Saved data entries
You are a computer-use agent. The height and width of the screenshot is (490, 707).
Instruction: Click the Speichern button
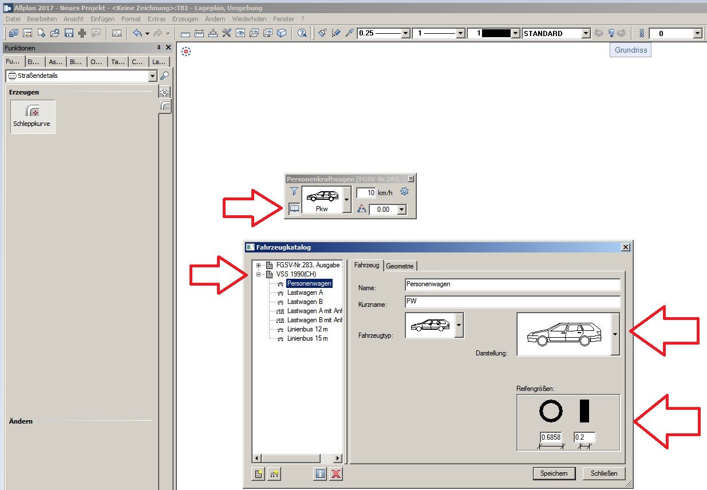(x=554, y=473)
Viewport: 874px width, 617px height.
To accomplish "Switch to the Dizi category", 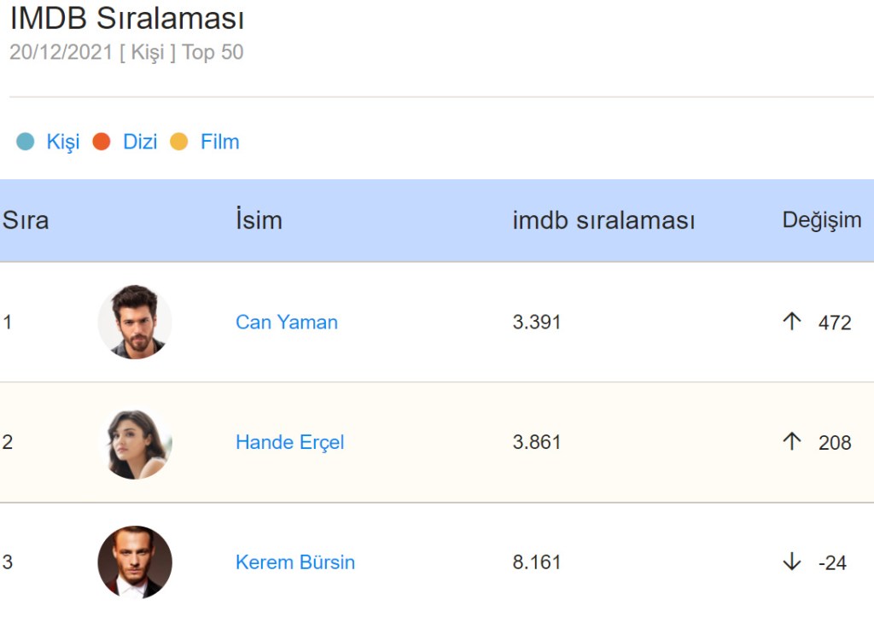I will [140, 142].
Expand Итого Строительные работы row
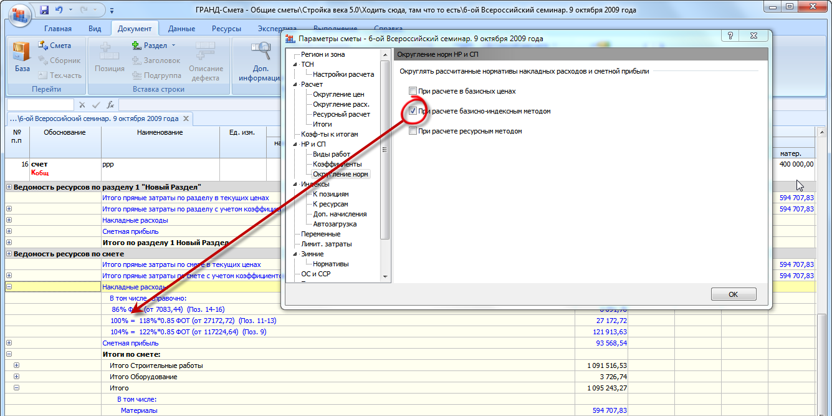Image resolution: width=832 pixels, height=416 pixels. coord(17,365)
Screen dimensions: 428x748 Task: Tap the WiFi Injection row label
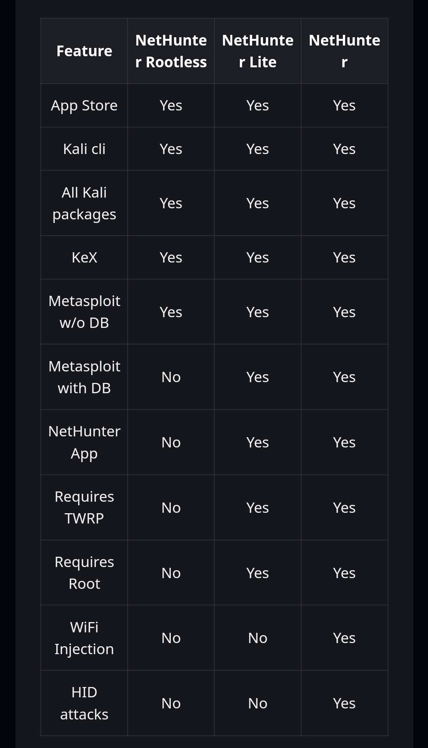(x=84, y=638)
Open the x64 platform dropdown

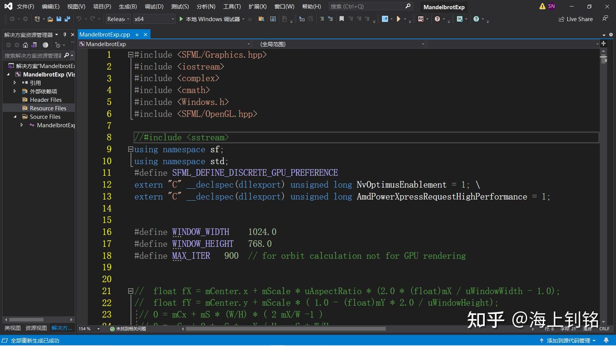coord(154,19)
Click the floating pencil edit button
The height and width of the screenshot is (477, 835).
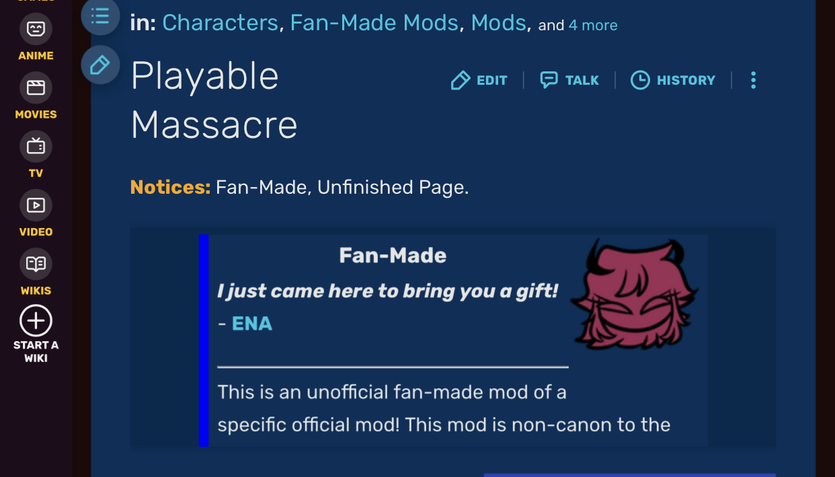point(100,65)
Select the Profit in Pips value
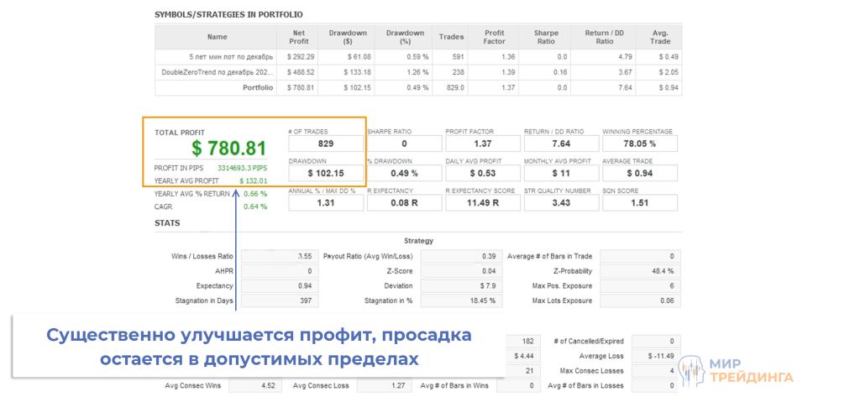 [248, 168]
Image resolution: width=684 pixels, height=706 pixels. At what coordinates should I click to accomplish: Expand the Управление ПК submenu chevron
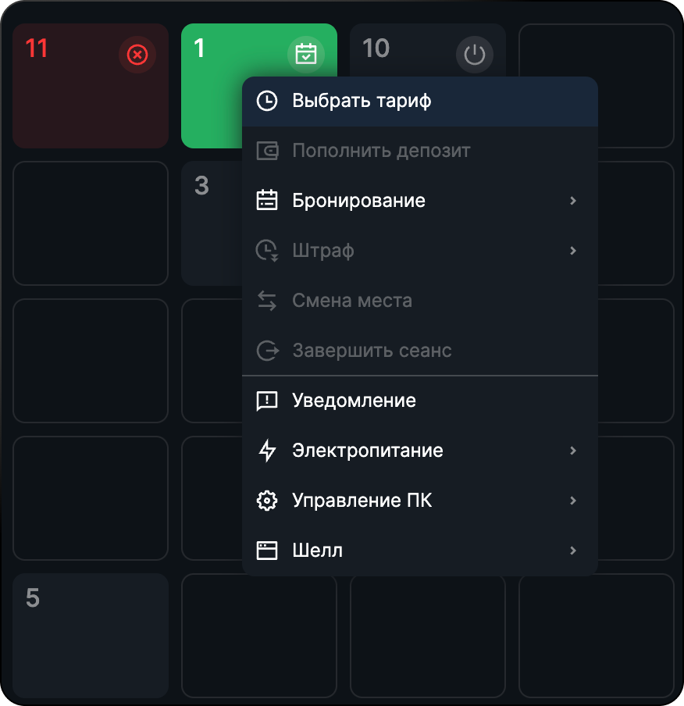click(x=573, y=501)
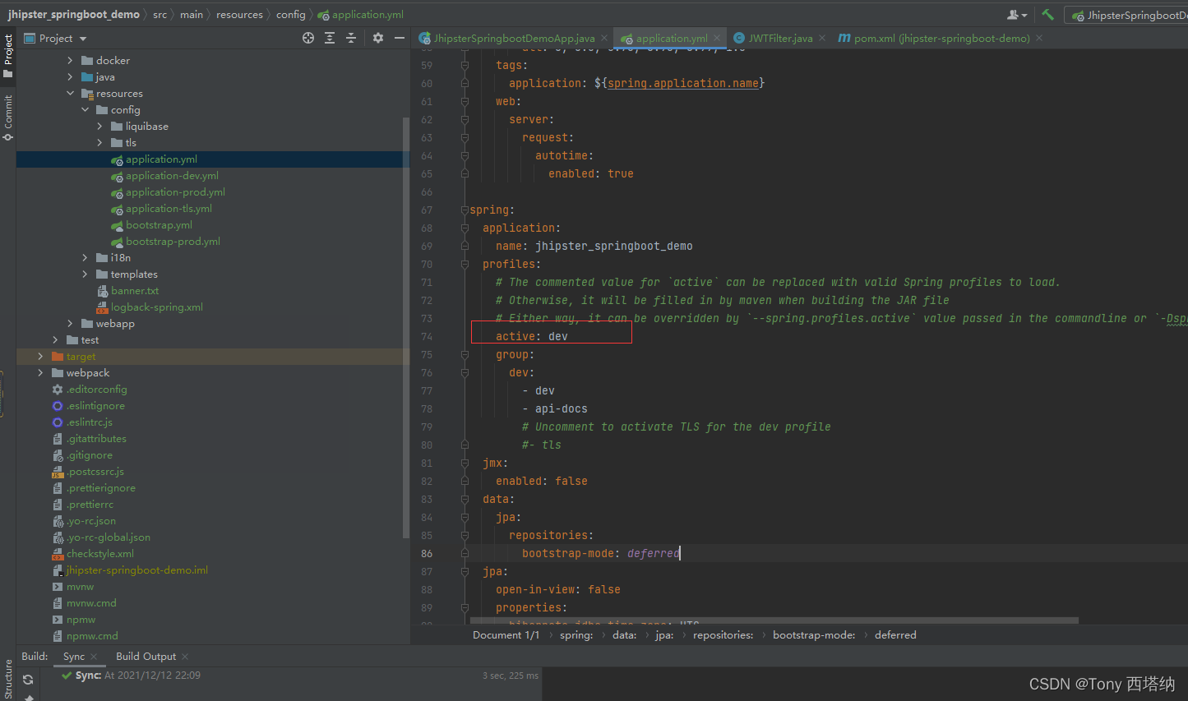Click the re-sync refresh icon in Build panel

[x=28, y=680]
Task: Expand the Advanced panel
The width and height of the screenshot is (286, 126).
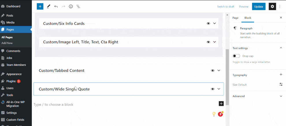Action: pyautogui.click(x=258, y=96)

Problem details:
Write out a verbatim copy of the lines from the line that contains "Screen dimensions: 428x748" through the end of the entries above; pictures are not copied.

Answer to this problem:
Screen dimensions: 428x748 Task: Tap the WiFi Injection row label
(x=84, y=638)
Open the x64 platform dropdown

coord(154,19)
Click the floating pencil edit button
The height and width of the screenshot is (477, 835).
point(100,65)
Select the Profit in Pips value
 [248, 168]
Image resolution: width=684 pixels, height=706 pixels. At what coordinates should I click to accomplish: Expand the Управление ПК submenu chevron
click(x=573, y=501)
Click the re-sync refresh icon in Build panel

[x=28, y=680]
Task: Expand the Advanced panel
The width and height of the screenshot is (286, 126).
Action: pyautogui.click(x=258, y=96)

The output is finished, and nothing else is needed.